Thoughts on the Tao te Ching 34

Poem 34

The great Tao flows everywhere.

All things are born from it,
yet it doesn't create them.
It pours itself into its work,
yet it makes no claim.
It nourishes infinite worlds,
yet it doesn't hold on to them.
Since it is merged with all things
and hidden in their hearts,
it can be called humble.
Since all things vanish into it
and it alone endures,
it can be called great.
It isn't aware of its greatness;
thus it is truly great.


Pond, Parc de Montsouris, Paris, June, 2006
From the beginning of civilisation, human beings have been preoccupied with getting to know and understand the things of the world and indeed themselves.  It is perhaps beyond argument that self-consciousness was and is the key to all civilisation.  One of our early musings as to what life was about concerned the nature of the environment that surrounded us.  The earliest philosophers proposed the make-up of that environment to be the four essential elements, namely earth, air, fire and water.  One can readily understand why a lot of cultures proposed their surroundings to be constituted by these basic elements, for they were self-evidently in front of them, and they needed all of them to survive.

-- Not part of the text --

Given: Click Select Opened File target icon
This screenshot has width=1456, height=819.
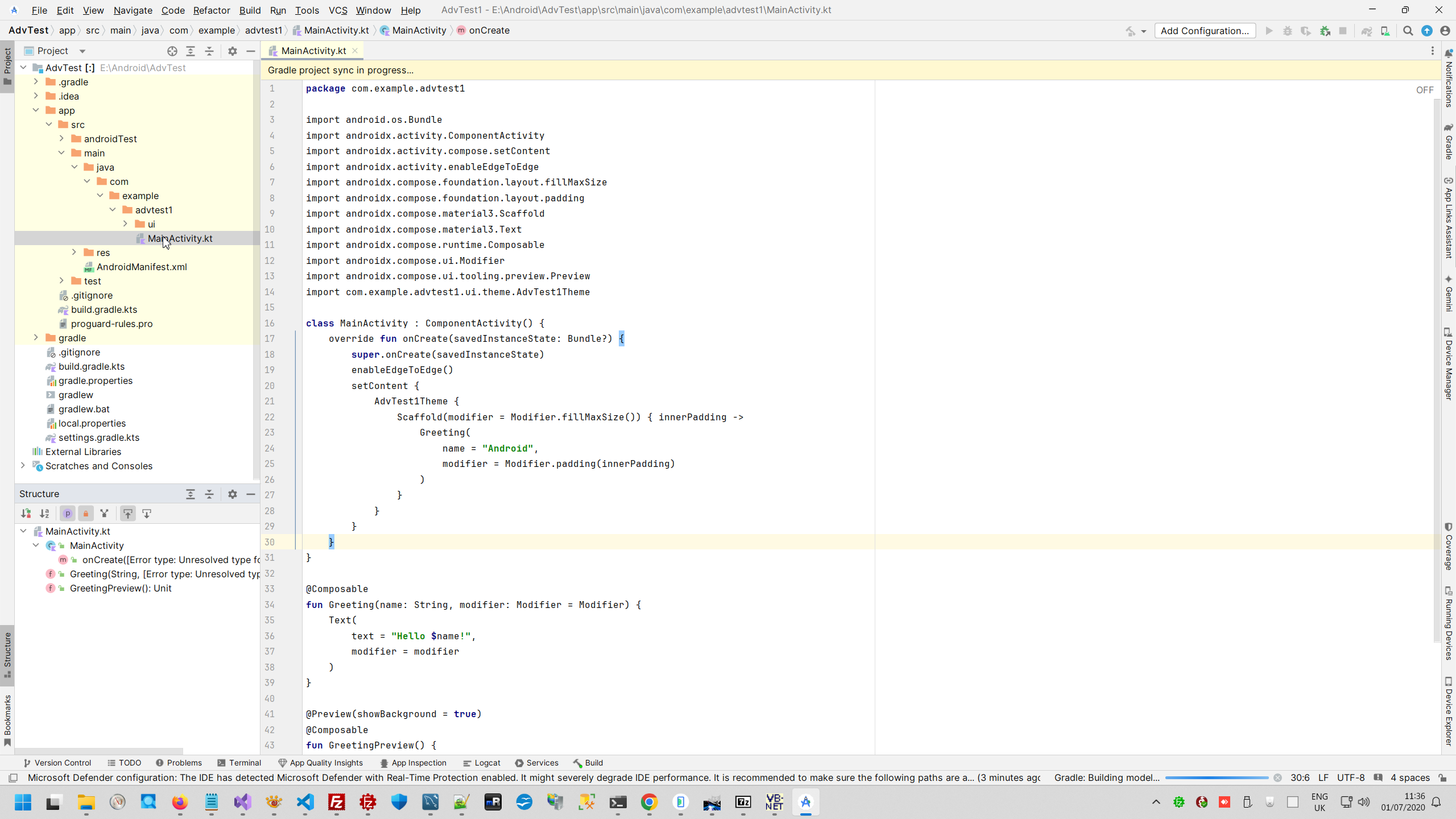Looking at the screenshot, I should 172,51.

Turtle on the same pond of Parc de Montsouris
What may not be so evident is that ancient cultures also proposed that there was a fifth element that made up reality, viz., an element called "quintessence" from the word "quint" which means "fifth." Hinduism and Buddhism proposed this fifth element as did the Greeks, with the Hindu calling it "akasha" and the Greek philosophers naming it the "aether," a term indeed that persisted in the history of science right up to the late nineteenth century. Indeed, it is also worth noting here that what we now call the natural sciences were once called natural philosophy and that the knowledge of the sciences grew out of the thrust to and thirst for knowledge which began in wonder, that is, in philosophy itself.  Moreover, it is worth noting here also that one of the big questions in philosophy is that of the nature of reality? Is reality all that is noted/noticed/documented by the five senses, that is empirically or is there more to reality?  The idea of the fifth element brings with it all these bigger questions of philosophy as the nature of reality is inextricably linked with other big questions like the origin and destiny of life and all its possible meanings.  The WIKI article on the classical elements is worth perusing for those who require a little extra background on the subject than is demanded in this brief post. See Classical Elements.

My footprints in the sand, Donabate, summer 2006
Living in our modern world where global warning is without doubt drenching, swamping and even drowning our places of habitation and work in water, we cannot but be ever more cognisant of this major element of the four.  Water, both fortunately and unfortunately, will manage to get anywhere at all as those poor souls who have been flooded out in their very homes will attest to.  The human body is mostly water, and we are anywhere between 50 and 75 per cent constituted of it depending on our age, sex and physical condition.

Is it any wonder, then, that the essence or quintessence (that fifth element!) of life, the very Tao is imaginatively described as having the attributes of water, that it "flows," that it "pours itself into its (creative) work," "it nourishes infinite worlds." and yet it does not hold on to them; rather it lets them go to flourish on their own.  Like water, the Tao does not cling onto things, it flows through and by them and lets all things go.

Indeed, all things, our Taoist poet tells us, vanishes into the Tao, and s/he reliably tells us that it alone will endure forever.  Interestingly, and paradoxically, our author believes that the Tao is not conscious of his/her/its own greatness.

Once again, by way of conclusion please read over the above poem and let a line, a phrase or a word suggest itself as a mantra for five minutes meditation.